Wachau. Die Aktion verlief unspektakulär: Am Dienstag und am gestrigen Mittwoch hielten Lkw vor dem Wachauer Schloss. Speditionsmitarbeiter trugen Kisten in die Wagen. Kein großer Auflauf. Nach wenigen Stunden war alles vorbei. Was nach simplem Paketversand aussah, war der letzte Akt in einer mehrere Jahre andauernden Auseinandersetzung um den Besitz des letzten Eigentümers des Rittergutes und Schlosses Wachau, Robert Hugo Gotthelf Hans Kühne.

Auf der Aufnahme ist zu sehen, wie reich das Schloss ausgestattet war.
Auf der Aufnahme ist zu sehen, wie reich das Schloss ausgestattet war. © privat
Kunstvolle Skulpturen wurden den Erben zugesprochen.
Kunstvolle Skulpturen wurden den Erben zugesprochen. © privat
Wertvolle Wandteppiche schmückten die Räume.
Wertvolle Wandteppiche schmückten die Räume. © privat
Dieser kunstvolle Gong gehörte zum Inventar des Schlosses.
Dieser kunstvolle Gong gehörte zum Inventar des Schlosses. © privat

Eine Erbengemeinschaft hatte sich seit den 60er-Jahren um eine Herausgabe des Inventars von Schloss Wachau bemüht. Ohne Erfolg. 1990 stellte sie beim Amt für offene Vermögensfragen erneut einen Antrag. Im vergangenen Jahr erließ die Landesdirektion Sachsen in Dresden schließlich den Bescheid. Das Amt für offene Vermögensfragen war inzwischen der Behörde angegliedert worden.

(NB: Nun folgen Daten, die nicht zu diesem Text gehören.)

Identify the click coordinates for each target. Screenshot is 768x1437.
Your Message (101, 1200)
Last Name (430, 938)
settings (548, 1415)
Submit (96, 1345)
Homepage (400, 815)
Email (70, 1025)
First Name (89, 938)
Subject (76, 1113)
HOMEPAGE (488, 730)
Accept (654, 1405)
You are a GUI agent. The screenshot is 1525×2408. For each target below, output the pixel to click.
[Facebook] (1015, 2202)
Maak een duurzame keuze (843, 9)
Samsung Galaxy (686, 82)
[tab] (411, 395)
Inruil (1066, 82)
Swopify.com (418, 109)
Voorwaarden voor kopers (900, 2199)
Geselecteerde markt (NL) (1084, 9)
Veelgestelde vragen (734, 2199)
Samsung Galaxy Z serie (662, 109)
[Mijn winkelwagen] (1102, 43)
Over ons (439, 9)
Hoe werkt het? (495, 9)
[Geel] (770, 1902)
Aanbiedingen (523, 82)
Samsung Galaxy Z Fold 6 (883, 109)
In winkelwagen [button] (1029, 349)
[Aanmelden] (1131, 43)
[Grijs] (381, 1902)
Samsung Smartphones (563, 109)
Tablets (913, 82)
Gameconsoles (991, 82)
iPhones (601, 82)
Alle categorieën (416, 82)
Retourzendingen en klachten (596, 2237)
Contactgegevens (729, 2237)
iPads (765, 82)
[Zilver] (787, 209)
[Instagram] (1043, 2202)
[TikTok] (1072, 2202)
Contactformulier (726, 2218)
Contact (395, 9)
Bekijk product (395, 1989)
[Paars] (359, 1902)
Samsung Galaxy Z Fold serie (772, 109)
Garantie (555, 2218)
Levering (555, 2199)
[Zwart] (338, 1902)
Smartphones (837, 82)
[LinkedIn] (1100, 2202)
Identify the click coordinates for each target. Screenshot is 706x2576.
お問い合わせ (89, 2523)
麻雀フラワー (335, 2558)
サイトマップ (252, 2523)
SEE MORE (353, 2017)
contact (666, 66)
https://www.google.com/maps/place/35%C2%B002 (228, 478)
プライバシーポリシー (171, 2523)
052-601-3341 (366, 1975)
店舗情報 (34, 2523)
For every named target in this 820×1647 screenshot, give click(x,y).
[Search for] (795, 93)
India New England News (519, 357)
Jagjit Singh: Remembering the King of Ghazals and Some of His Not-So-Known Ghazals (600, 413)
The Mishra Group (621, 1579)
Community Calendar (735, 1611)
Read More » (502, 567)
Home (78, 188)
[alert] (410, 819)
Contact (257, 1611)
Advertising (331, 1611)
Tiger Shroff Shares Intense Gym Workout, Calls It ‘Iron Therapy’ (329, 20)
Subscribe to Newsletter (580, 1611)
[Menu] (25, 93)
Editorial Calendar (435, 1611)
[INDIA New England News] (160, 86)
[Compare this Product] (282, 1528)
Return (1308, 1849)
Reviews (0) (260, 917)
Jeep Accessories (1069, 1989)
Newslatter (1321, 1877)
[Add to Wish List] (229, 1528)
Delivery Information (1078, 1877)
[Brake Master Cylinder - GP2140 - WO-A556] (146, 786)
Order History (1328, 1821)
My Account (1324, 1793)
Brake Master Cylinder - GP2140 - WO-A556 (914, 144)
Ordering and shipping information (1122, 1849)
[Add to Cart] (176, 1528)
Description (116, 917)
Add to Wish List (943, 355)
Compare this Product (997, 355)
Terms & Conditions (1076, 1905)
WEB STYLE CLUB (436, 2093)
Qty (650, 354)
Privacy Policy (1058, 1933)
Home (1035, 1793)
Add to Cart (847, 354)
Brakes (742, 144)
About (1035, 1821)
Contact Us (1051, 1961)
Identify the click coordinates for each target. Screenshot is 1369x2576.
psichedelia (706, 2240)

Nach dem Papier muss sämtliches Inventar des Schlosses an die Familie zurückgegeben werden. Um wie viele Gegenstände es sich handelt, teilte die Landesdirektion nicht mit. „Diese Angaben unterliegen dem Datenschutz“, sagt Ingolf Ulrich, stellvertretender Sprecher der Landesdirektion in Dresden. Auch zum Wert der Gegenstände machte die Behörde keine Angaben.

Die Kunstwerke, Möbel und Einrichtungsgegenstände hatten die Eigentümer zurückgelassen, als sie Ende des Zweiten Weltkrieges vor den heranrückenden Truppen flohen. In den folgenden Jahren wurde ein großer Teil zerstört, beispielsweise als das Schloss von 1945 bis 1947 Sowjetische Kommandantur war.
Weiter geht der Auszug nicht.